Architects: FGR Architects
Project: Skyline Drive House
Location: Maribyrnong, Victoria, Australia
Size: 385 square metres
All Images © FGR Architects
Inspired by the essence of a home that becomes more beautiful with age, Skyline Drive House by FGR Architects is the result of a two material palette, concrete and glass chosen for their qualities of beatification with time, sustainability, simplicity of build and integration into the building’s existing environment.
Located in the resurgent suburb of Maribyrnong, close to inner Melbourne the house has a composed elegance that challenges many conventions in Australian domestic architecture. The three storey dwelling embraces the opportunity of its site, turning itself ‘upside down’ with the bedrooms and service spaces on the lower floors rising to a spacious and bright open living area under the retractable glass roof with panoramic views and a glass fronted rooftop pool.

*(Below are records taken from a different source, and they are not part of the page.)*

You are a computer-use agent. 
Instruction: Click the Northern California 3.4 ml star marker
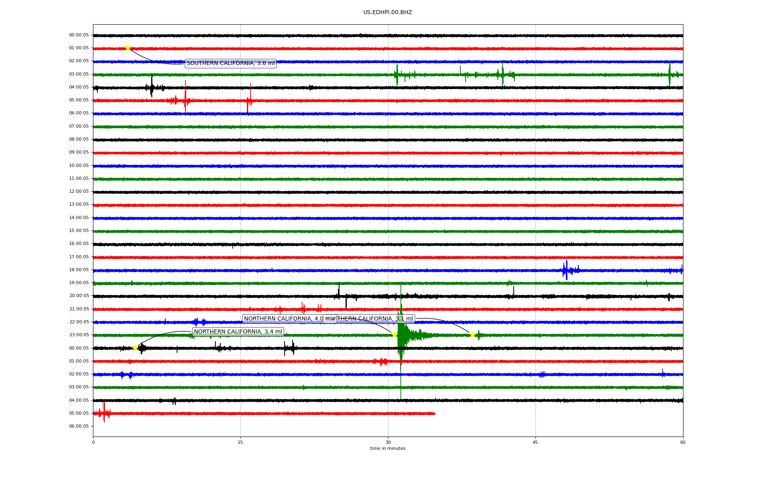click(x=135, y=348)
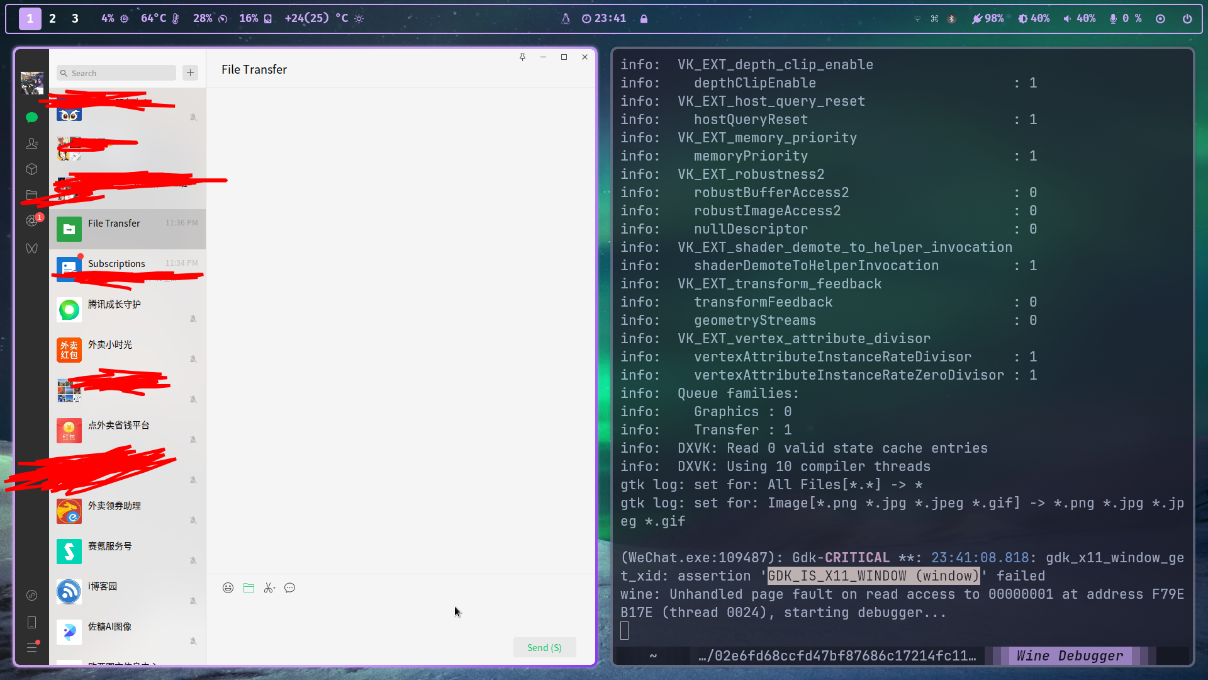Screen dimensions: 1208x680
Task: Open the emoji picker in File Transfer chat
Action: (228, 587)
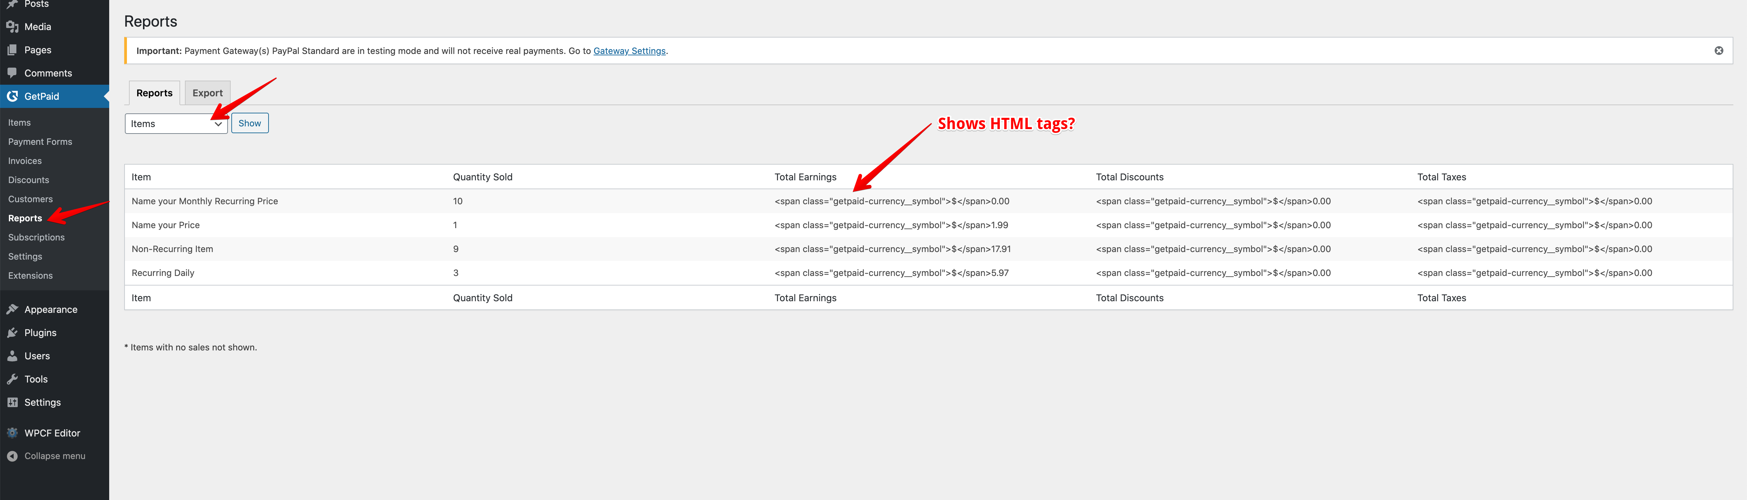This screenshot has width=1747, height=500.
Task: Switch to the Export tab
Action: [208, 92]
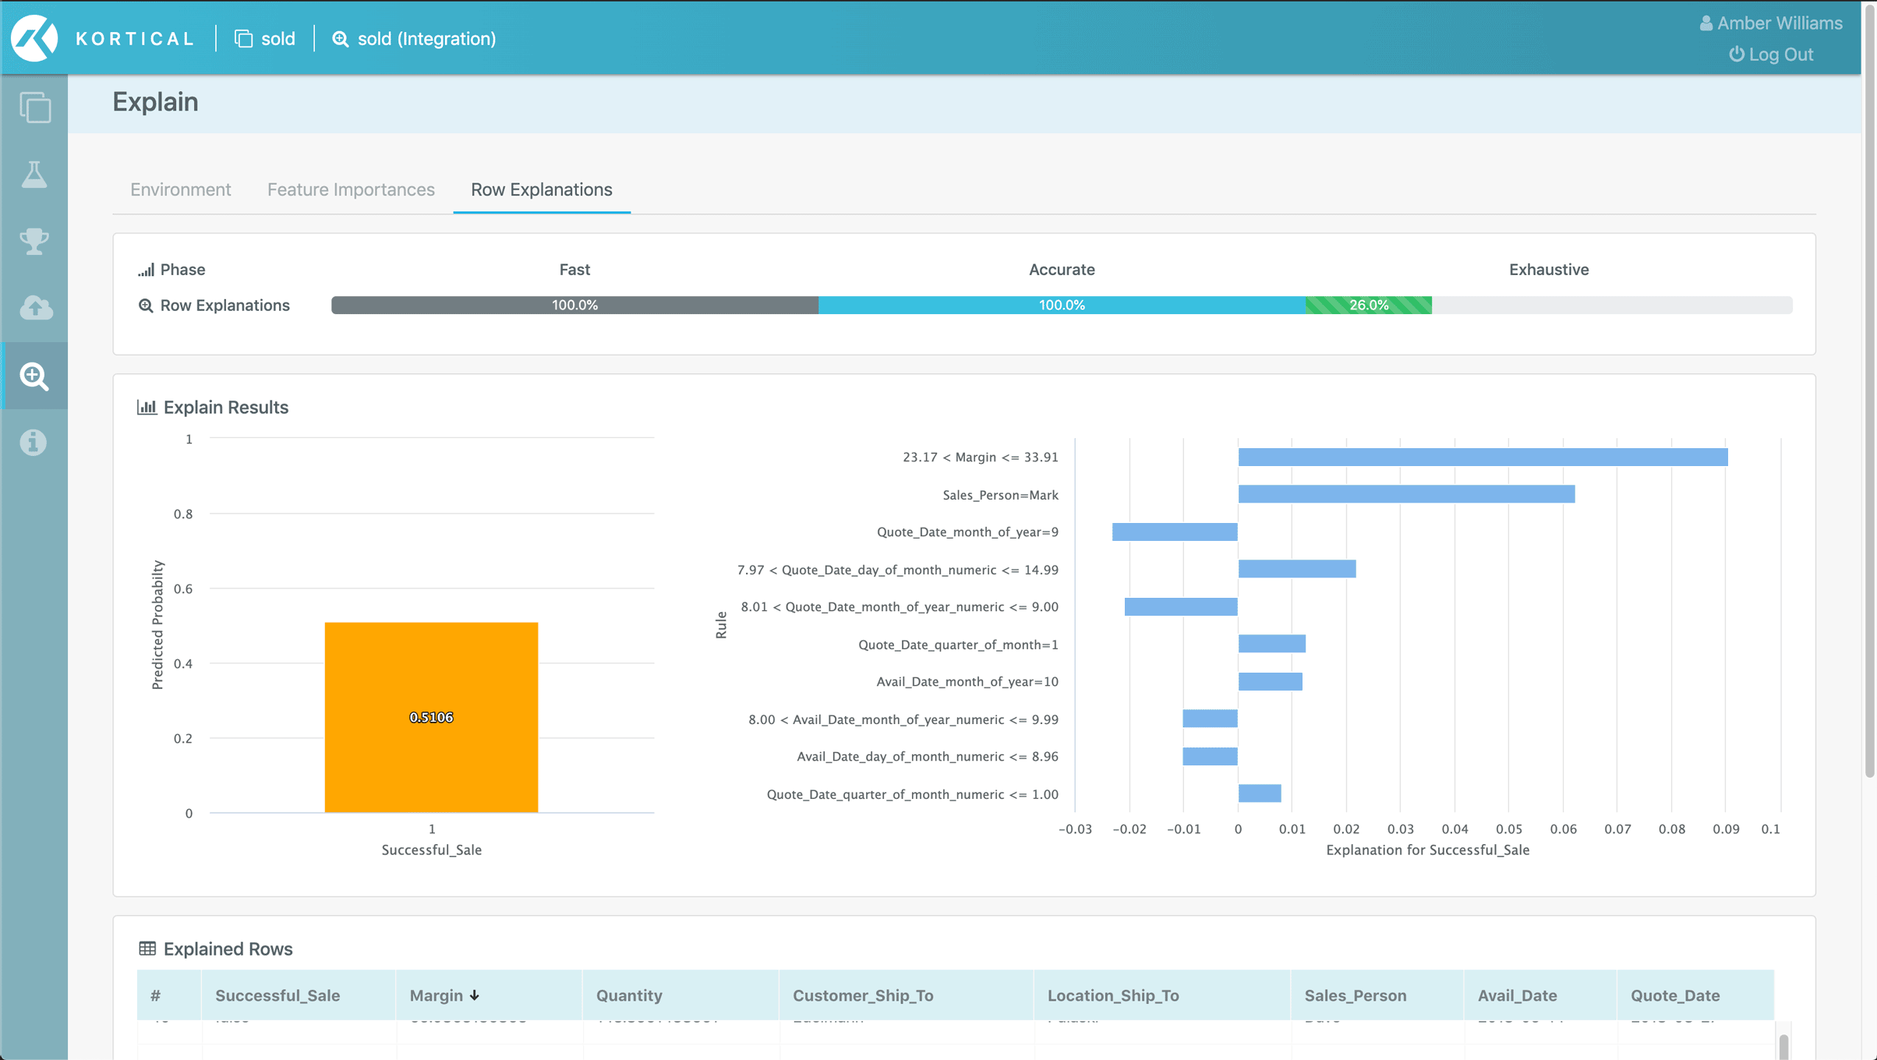Click the Quote_Date column header

coord(1674,995)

Director of FGR Architects, Feras Raffoul explains his passion and respect for concrete as the ideal building material for its many qualities of thermal, sustainability, aesthetic and ability to collect patina and therefore beautify with age. “The ability of this house to be constructed primarily from these two materials helps to create an everlasting structure and once the concrete walls and floor are up, the external and internal glass mounted, only the joinery remains to complete the building. The simplicity of this is exquisite.”
“Concrete has always appealed to me as a valuable architectural tool for its numerous merits and inexhaustible and continual innovations in its applications. It has the ability to make a simple space, form or structure come to life, I believe that to create special spaces and volumes it is what you leave out rather than what you include,” Raffoul said.
“In Skyline Drive House movement of light is important in that it activates and warms the firmness of the concrete walls and allows for the architecture to come alive. We enjoy placing delicate and precise finishes to work along side the brutal concrete and find this has a yin and yang effect.”
Climbing past the cool bedrooms positioned on the middle floor, the soaring glass staircase delivers residents to the panoramic views of the top floor covered only by a glass roof assembled from a simple steel frame and cleverly considered for comfort with automated blinds responding to changing light conditions. This open space of kitchen, dining and living contrasts in materiality and spatial dynamic as the concrete walls drop away and are replaced by glass and acrylic that also forms one side of the lap pool presenting the body of water as direct counterpoint and viewing point while spectacular city skyline panorama is enjoyed from the adjoining terrace.
Raffoul has applied his knowledge of commercial building systems and construction into the conception of this house and pushes the ability of the insulated concrete to provide a thermally consistent space of great clarity. This dwelling demonstrates the impact that an architect’s strong affection for brutal materials combined with precise and delicate details transformed into and elegant space through persistence and a labour of love.